The Norwegian correctional service is based on the ideology of rehabilitation, and the principle that prisons should serve as institutions for change and personal development. The people in detention should be able establish a future from behind the walls, so that when they are released, they already have a home to return to, a positive and reliable network, as well as an education or career path to pursue. All in all, incarcerated people should be able to build a strong foundation while in detention that can enable a safe return to their home environment.
Rehabilitation is the expected outcome for the people detained in Agder fengsel. However, if we want them to rehabilitate and successfully reintegrate back into society, we must provide them with the grounds to do so. These grounds can be found in the community. Therefore, we must stop building large, introverted and disconnected institutions. Institutions that become displaced and forgotten.
Instead, we need to re-value and build accessible detention houses that are embedded as part of our urban communities.
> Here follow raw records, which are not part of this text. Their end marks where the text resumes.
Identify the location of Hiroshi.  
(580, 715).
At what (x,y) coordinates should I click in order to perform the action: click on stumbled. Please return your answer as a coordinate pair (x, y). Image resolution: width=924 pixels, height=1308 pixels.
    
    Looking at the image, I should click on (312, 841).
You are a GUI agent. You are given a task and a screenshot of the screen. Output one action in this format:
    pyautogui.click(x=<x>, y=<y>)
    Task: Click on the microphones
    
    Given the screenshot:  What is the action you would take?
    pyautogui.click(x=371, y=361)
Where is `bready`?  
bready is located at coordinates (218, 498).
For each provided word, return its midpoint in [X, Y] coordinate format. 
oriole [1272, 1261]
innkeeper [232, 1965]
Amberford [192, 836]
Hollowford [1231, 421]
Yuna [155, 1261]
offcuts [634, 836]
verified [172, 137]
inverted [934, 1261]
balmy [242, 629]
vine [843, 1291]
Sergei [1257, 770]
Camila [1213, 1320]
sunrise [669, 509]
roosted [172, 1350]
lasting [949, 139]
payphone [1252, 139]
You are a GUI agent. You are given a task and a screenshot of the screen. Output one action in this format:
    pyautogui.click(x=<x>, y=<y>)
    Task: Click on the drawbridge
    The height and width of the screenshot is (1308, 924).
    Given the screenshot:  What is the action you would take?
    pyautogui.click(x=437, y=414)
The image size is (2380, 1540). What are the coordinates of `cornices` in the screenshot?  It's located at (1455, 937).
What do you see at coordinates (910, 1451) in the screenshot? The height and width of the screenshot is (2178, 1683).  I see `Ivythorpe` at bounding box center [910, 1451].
Socially integrated detention houses with an opportunity to participate and give back to its neighbourhood.
Let us also remember what purpose prisons serve in our society. When prisons are physically removed from society, they fail to convey their message to society, that is to remind us that there is a consequence to crime, which brings about a general deterrence effect, but also that there is a shared responsibility for the successful reintegration of people who have spent some time in detention.
Out of sight, out of mind
Large facilities deviate from the highly valued proximity principle. A principle sought to be implemented by the Norwegian correctional service. By doing so, we physically disconnected ourselves from prisons. However, to what end? And, more importantly, what are the effects of doing so?
RESCALED proposes an alternative that supports the principles of proximity, rehabilitation and reintegration, all key to Norwegian prison policy. In sight and in mind.